The Minister’s response suggested that being jointly involved in appointments would tie the hands of the MOPC in the future and minimise accountability. However, I suggest that she looks again at the terms of the amendment. It does not create a system of joint appointment; it leaves that appointment in the hands of the Commissioner of Police of the Metropolis. It simply enables the MOPC to have an informed dialogue with the Commissioner of Police of the Metropolis about the candidates who are being considered. This is about enabling the MOPC to do the office’s job properly and effectively.
I am grateful to the noble Lord, Lord Condon, for his support. We never worked together in terms of the Metropolitan Police Authority because he had retired as commissioner before I became involved at that level. However, his points about why this is an important safeguard for the integrity and position of chief officers of police are extremely important, and, again, I would have hoped the Government would have listened to them.
I can only conclude that what we are being told now is that a Conservative-led Government do not trust a Conservative Mayor of London with these powers. I am aware that the popular press—in so far as one can refer to them in that way in these strange days—suggest that there is an air of rivalry between the Prime Minister and the Mayor of London, or perhaps rivalry between the Chancellor of the Exchequer and the Mayor of London, over the succession to the Prime Minister. I hope that that is not the motivating factor here. I suspect that the reality is that the Government have not thought this through. They claim that the model in London is the model that they want to create elsewhere in the country, but they will weaken the powers of governance of the mayor and the MOPC even below the level that currently exists with the Metropolitan Police Authority and the mayor, a model which the Minister said only a few minutes ago was not working.
As I think that the Government have got this so wrong, I wish to test the opinion of the House.
Clause 59 : Power to make provision about elections etc
5: Clause 59, page 39, line 13, leave out “of political parties in connection with” and insert “or other recognition of political parties and other persons incurring expenditure in relation to”

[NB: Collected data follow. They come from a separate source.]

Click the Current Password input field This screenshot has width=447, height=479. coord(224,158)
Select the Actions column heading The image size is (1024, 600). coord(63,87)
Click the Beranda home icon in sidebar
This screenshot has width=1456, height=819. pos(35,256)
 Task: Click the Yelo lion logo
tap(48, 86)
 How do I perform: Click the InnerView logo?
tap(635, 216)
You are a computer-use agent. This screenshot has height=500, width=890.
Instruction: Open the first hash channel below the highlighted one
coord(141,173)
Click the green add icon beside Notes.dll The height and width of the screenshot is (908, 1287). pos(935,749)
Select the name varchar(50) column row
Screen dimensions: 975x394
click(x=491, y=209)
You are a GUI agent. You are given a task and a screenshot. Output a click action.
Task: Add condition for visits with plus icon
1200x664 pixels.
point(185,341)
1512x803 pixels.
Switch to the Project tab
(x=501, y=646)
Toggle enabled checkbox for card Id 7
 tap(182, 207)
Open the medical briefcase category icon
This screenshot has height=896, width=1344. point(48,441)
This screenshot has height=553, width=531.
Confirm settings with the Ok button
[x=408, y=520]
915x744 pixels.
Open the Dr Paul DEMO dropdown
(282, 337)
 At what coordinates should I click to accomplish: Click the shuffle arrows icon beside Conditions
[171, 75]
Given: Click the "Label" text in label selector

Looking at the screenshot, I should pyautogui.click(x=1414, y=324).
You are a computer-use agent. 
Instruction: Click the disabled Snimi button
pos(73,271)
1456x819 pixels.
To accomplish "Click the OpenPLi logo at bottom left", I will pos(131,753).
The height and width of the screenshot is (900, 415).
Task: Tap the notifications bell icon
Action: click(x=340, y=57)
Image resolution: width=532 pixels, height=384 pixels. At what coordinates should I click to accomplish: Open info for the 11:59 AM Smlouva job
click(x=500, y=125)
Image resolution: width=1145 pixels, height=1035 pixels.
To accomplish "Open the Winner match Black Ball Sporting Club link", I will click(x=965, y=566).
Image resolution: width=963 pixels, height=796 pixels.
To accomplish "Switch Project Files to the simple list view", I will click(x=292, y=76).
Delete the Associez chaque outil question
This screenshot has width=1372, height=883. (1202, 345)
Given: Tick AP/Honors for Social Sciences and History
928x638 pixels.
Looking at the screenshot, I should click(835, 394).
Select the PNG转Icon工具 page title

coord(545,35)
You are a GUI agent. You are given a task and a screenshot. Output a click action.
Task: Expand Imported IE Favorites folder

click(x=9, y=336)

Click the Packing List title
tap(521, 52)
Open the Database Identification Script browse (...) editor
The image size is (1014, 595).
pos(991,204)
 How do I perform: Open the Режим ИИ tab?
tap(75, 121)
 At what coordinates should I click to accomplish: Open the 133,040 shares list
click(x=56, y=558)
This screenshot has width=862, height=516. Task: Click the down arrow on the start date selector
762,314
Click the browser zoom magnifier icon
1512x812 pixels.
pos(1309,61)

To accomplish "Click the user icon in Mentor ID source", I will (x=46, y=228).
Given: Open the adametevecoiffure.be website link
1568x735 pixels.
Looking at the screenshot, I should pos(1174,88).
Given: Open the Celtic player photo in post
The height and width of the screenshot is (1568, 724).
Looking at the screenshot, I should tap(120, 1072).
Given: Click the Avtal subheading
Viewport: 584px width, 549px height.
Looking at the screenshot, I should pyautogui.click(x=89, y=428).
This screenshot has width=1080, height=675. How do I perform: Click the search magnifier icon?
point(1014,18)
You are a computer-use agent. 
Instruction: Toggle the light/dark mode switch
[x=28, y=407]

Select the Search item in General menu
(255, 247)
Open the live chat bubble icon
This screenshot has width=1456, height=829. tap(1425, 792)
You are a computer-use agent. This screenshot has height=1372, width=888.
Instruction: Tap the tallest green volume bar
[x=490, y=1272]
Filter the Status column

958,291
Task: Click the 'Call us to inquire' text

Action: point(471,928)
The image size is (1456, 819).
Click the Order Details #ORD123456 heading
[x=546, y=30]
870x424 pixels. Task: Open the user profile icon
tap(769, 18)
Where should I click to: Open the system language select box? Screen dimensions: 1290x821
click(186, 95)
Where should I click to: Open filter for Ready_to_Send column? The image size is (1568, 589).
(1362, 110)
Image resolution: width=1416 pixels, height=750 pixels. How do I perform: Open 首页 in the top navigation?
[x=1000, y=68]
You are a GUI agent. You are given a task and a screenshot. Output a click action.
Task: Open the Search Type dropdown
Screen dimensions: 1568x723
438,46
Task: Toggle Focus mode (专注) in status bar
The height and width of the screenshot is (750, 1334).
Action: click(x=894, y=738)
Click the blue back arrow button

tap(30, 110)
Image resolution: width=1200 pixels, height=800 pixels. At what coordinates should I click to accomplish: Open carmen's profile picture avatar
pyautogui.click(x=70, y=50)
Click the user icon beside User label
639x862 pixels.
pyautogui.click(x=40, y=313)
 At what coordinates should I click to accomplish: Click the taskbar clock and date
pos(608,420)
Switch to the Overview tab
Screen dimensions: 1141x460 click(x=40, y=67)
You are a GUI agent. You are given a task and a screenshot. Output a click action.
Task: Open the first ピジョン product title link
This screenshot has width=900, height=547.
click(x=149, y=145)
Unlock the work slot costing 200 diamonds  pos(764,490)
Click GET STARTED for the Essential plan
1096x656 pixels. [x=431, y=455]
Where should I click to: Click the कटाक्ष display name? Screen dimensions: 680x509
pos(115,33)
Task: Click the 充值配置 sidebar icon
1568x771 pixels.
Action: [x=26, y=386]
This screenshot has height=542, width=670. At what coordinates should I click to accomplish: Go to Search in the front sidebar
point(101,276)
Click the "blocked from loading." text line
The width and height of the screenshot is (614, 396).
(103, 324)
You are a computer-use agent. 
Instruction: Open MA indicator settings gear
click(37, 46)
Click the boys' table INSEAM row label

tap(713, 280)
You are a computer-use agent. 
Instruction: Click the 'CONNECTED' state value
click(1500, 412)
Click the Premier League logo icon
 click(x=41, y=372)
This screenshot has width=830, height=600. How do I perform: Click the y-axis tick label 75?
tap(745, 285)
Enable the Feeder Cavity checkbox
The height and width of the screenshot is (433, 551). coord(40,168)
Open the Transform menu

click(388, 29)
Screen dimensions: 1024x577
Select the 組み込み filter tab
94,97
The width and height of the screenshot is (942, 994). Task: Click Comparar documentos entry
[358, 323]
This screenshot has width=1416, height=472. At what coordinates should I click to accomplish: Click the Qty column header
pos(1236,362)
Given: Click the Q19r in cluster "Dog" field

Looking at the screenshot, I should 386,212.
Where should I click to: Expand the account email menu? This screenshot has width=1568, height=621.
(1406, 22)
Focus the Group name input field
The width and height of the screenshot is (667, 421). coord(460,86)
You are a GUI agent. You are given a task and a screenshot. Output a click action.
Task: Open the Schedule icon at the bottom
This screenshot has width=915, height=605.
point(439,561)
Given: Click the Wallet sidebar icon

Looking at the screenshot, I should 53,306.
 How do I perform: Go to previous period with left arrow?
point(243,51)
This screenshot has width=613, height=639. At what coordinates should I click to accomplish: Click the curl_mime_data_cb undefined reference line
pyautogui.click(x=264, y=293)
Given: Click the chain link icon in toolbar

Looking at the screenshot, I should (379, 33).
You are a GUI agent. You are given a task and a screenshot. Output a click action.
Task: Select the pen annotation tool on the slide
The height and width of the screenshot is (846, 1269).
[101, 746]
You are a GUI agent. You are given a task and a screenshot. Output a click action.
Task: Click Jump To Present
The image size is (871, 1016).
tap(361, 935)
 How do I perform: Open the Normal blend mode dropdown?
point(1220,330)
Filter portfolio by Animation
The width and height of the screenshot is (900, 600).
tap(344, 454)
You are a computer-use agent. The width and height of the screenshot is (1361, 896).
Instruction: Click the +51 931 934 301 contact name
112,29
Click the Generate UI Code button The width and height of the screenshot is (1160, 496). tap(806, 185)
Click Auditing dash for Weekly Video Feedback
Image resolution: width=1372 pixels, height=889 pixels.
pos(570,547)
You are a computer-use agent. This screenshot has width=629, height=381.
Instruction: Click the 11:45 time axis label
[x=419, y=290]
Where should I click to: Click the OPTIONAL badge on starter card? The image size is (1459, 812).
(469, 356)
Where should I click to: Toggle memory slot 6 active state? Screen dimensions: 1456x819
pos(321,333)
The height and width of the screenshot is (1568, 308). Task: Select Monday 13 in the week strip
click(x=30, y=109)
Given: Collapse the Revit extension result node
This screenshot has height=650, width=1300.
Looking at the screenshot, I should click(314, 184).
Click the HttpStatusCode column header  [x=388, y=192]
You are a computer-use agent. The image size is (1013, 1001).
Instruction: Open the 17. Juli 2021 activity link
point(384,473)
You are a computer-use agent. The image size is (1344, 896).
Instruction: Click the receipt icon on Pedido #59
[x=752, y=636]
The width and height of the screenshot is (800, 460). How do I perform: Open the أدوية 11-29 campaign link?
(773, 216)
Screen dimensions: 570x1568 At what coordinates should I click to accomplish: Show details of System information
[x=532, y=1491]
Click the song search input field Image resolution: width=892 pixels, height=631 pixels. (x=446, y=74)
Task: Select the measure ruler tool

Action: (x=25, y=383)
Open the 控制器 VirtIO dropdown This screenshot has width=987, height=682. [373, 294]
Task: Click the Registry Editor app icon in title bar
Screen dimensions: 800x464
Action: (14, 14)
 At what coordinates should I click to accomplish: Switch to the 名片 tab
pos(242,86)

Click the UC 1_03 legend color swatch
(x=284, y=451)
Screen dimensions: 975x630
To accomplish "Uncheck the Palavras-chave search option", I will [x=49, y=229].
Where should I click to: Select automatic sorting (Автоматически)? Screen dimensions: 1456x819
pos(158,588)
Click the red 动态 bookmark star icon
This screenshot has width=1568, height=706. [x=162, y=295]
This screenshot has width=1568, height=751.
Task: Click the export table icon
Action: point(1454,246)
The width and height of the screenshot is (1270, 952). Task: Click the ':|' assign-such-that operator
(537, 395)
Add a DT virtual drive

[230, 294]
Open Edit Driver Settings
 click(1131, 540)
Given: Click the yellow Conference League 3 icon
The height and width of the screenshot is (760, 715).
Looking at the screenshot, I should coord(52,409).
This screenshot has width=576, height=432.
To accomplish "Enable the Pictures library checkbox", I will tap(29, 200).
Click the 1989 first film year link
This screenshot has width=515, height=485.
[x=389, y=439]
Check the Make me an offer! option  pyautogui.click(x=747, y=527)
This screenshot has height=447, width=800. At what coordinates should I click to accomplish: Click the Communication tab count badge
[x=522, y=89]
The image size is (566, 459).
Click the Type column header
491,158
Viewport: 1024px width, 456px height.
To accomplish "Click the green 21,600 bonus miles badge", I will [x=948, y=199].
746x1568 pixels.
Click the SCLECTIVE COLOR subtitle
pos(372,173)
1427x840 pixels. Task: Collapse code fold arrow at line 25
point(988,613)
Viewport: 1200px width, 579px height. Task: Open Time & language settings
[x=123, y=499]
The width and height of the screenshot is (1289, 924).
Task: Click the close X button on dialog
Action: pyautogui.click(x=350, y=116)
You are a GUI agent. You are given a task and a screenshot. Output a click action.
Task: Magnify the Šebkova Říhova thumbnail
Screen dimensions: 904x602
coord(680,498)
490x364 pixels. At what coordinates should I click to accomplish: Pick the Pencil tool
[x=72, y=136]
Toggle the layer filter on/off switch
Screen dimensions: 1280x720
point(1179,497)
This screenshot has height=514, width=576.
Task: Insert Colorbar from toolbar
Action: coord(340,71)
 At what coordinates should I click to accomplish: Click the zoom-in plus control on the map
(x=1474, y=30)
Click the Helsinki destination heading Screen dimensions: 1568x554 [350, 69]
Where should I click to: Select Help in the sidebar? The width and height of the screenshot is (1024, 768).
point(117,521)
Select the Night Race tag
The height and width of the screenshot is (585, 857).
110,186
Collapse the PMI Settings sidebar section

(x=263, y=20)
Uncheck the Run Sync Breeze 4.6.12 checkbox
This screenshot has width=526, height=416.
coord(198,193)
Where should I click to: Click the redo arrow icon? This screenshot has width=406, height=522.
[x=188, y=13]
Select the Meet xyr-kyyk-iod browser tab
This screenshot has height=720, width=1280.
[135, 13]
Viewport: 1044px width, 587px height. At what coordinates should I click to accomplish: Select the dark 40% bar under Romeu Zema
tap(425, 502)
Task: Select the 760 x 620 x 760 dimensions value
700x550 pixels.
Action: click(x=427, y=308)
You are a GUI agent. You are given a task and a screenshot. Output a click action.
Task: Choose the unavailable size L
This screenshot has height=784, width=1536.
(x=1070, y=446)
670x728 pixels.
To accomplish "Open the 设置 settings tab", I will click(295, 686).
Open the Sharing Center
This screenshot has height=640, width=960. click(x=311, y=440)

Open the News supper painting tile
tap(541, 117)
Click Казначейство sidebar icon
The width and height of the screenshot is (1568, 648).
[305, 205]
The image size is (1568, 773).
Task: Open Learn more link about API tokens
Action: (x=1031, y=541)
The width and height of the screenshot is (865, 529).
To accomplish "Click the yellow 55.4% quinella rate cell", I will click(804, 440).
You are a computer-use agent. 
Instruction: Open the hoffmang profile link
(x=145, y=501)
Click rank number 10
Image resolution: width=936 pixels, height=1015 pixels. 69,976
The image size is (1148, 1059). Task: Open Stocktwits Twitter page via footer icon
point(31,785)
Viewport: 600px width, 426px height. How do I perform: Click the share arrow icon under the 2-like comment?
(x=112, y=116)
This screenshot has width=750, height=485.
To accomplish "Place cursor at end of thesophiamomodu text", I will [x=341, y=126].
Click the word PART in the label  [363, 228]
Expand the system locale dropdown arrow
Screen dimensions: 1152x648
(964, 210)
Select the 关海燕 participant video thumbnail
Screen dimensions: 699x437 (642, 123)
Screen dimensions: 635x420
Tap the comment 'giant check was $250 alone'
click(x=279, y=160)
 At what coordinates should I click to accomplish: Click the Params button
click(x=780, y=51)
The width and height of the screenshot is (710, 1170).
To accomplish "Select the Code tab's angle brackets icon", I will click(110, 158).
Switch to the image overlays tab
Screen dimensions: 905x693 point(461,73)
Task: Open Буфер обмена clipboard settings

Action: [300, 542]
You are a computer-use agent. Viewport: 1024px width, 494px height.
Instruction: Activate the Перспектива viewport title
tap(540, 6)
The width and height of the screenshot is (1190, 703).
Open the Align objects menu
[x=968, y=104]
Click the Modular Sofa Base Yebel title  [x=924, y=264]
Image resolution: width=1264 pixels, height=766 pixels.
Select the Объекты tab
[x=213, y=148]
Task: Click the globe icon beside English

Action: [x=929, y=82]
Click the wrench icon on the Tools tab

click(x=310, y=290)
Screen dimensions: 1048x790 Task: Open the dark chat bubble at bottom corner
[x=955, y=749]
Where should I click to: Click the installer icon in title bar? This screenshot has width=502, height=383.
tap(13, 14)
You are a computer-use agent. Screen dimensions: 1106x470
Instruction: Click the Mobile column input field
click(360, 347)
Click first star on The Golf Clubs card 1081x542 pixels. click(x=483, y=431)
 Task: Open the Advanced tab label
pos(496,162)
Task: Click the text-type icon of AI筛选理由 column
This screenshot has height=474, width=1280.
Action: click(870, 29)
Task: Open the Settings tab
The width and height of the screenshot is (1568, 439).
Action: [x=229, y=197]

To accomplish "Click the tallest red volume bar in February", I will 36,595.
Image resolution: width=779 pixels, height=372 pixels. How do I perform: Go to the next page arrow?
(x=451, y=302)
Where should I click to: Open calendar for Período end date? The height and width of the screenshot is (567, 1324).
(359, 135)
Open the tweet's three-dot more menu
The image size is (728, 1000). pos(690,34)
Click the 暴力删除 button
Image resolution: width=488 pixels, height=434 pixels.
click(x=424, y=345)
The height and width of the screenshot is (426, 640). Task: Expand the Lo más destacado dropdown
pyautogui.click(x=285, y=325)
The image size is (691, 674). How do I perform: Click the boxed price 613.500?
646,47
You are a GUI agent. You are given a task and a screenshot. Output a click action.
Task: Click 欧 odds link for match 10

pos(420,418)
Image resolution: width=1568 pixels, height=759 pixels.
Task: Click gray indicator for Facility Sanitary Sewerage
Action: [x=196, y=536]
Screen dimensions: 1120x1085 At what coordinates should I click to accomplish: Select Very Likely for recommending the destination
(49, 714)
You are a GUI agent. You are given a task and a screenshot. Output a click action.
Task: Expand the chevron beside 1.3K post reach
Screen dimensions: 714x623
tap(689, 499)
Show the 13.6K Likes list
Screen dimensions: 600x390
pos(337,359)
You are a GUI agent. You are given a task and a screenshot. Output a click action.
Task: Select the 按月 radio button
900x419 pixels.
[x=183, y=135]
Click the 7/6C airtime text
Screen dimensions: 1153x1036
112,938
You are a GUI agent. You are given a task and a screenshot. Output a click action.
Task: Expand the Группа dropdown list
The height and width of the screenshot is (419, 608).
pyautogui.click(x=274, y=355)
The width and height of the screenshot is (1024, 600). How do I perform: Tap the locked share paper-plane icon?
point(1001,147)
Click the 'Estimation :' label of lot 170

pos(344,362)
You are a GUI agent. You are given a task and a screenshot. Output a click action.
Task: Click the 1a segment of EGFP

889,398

My Lords, Amendments 5, 6 and 7 change the powers of the Secretary of State to make secondary legislation in relation to elections. The Bill, as currently drafted, allows provision to be made about the registration of political parties, candidates’ spending limits and spending limits for political parties. Amendments 5 and 6 amend those powers to ensure that the Secretary of State can make provision about all these matters, but can also make provision, as in the case of other elections, in relation to other or third parties who may incur expenditure campaigning for or against a specific candidate or more widely.
Your Lordships will recall that my noble friend Lady Hamwee brought forward amendments in this area on Report, which I committed to consider. I am grateful to my noble friend for raising these important points. Secondary legislation to be made under Clause 59 would have already restricted what candidates and political parties could spend in those elections. Noble Lords will appreciate that the spending of organisations that campaign during elections, but that are not themselves fielding candidates, can greatly affect the result of a poll, even if they are not explicitly supporting a specific candidate. It is important that we are clear that the Bill will allow for that. It is usual in elections for such spend to be regulated and PCP elections should not be an exception. The amendments are necessary to ensure that the powers of the Secretary of State are sufficient to achieve that regulation. I hope that my noble friend Lady Hamwee will agree that they achieve the same end as her amendments on Report. I beg to move.
I am grateful to my noble friend, and I think we should all be grateful to the Electoral Commission, for taking such an eagle-eyed interest in and concern for the Bill. I am perfectly happy to accept that parliamentary counsel’s drafting achieves ends that I could only describe in a narrative kind of way.
Amendment 5 agreed.
Amendments 6 and 7
6: Clause 59, page 39, line 15, leave out paragraphs (d) and (e) and insert—
“(d) about funding and expenditure, in relation to elections of police and crime commissioners, of candidates, political parties and other persons incurring such expenditure;”
7: Clause 59, page 39, line 29, at end insert—
“( ) Provision within paragraph (d) of subsection (2) includes, in particular—
(a) provision prohibiting, or imposing limitations on, funding or expenditure of any kind mentioned in that paragraph, and(b) provision for treating funding or expenditure of any such kind which does not relate exclusively to an election of police and crime commissioners as being (or not being), wholly or partly, funding or expenditure in relation to which—(i) any provision within paragraph (a) applies, or(ii) any relevant provision applies.”
Amendments 6 and 7 agreed.
Clause 63 : Appointment of acting commissioner
8: Clause 63, page 41, line 29, leave out subsection (2) and insert—
“( ) The panel may only appoint a person under subsection (1) if that person is—
(a) a member of that police and crime panel; and(b) a member of the relevant local authority.( ) In appointing an acting police and crime commissioner under subsection (1), the relevant police and crime panel must stipulate the maximum length of time that the person may hold that position.”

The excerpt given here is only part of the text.